Entre 2017 et 2018, une sous-culture spécifique connue sous le nom de "carnivores Bitcoin" est apparue au sein de la communauté des cryptomonnaies. Ce groupe était principalement composé de maximalistes Bitcoin qui affirmaient que les mêmes principes de discipline et de "solidité" s'appliquaient aussi bien à la finance qu'à la santé personnelle.

Des figures influentes dans le domaine, comme Michael Goldstein et Saifedean Ammous, ont commencé à promouvoir l'idée que la monnaie fiduciaire agissait comme un "poison" pour l'économie mondiale en encourageant la dette et l'inflation. Ils ont établi une analogie directe avec l'alimentation moderne, affirmant que les aliments transformés, les huiles végétales et les glucides étaient des équivalents biologiques de la monnaie fiduciaire, artificiels et nuisibles au corps humain au fil du temps.

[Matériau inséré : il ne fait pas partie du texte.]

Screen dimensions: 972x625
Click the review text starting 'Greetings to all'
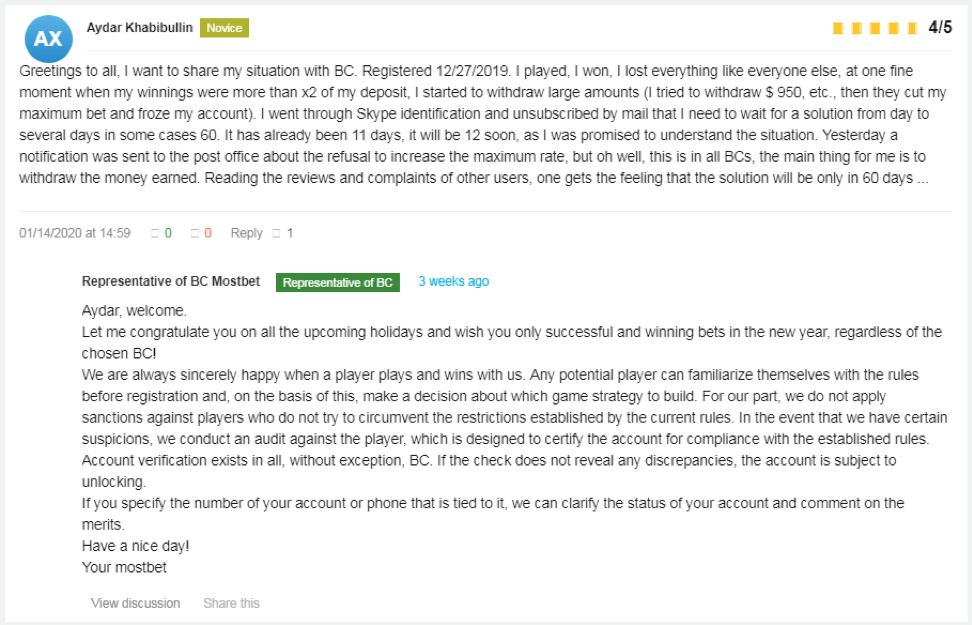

Les membres de ce mouvement ont adopté un régime strict à zéro glucide ou carnivorisme, composé presque exclusivement de viande rouge et d'eau. La logique reposait sur le désir d'une souveraineté totale sur soi-même ; tout comme le Bitcoin leur permettait de sortir du système bancaire traditionnel, le régime carnivorisme était perçu comme un moyen de sortir du système alimentaire industriel.

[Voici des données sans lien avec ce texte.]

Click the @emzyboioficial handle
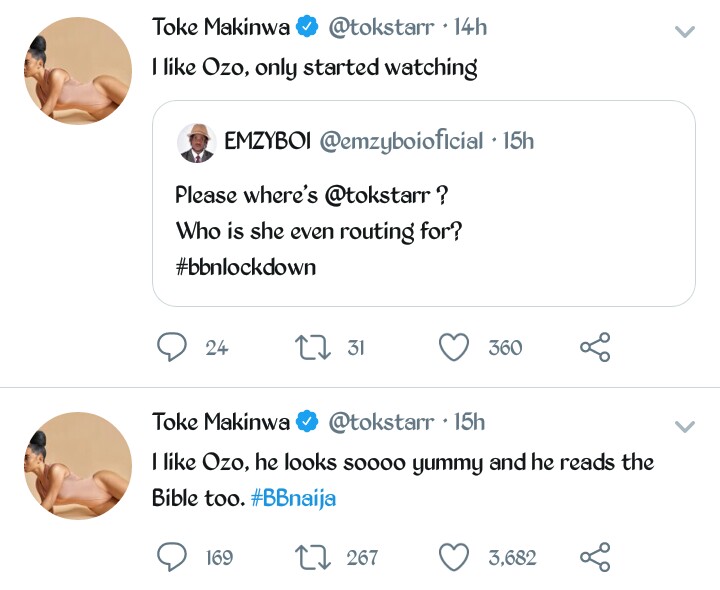The height and width of the screenshot is (590, 720). click(401, 141)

Ce choix de vie est devenu un symbole d'identité parmi les passionnés de Bitcoin. Il était courant que les participants partagent des photos de gros steaks sur les réseaux sociaux tout en discutant des limites de taille de bloc ou de la politique monétaire. Ils croyaient qu'en éliminant des aliments "inflationnistes" de leur alimentation, ils pouvaient obtenir une meilleure clarté mentale et une meilleure santé à long terme, reflétant ainsi la stratégie d'investissement à long terme appelée "HODL" qu'ils appliquaient à leurs avoirs en Bitcoin.

Bien que le pic de la tendance ait été le plus visible pendant le cycle du marché 2017-2018, le lien entre Bitcoin et le régime carnivorisme persiste. Il a établi un stéréotype durable du "passionné de Bitcoin acharné" comme quelqu'un qui applique une approche minimaliste et sceptique à la fois à son compte bancaire et à son assiette.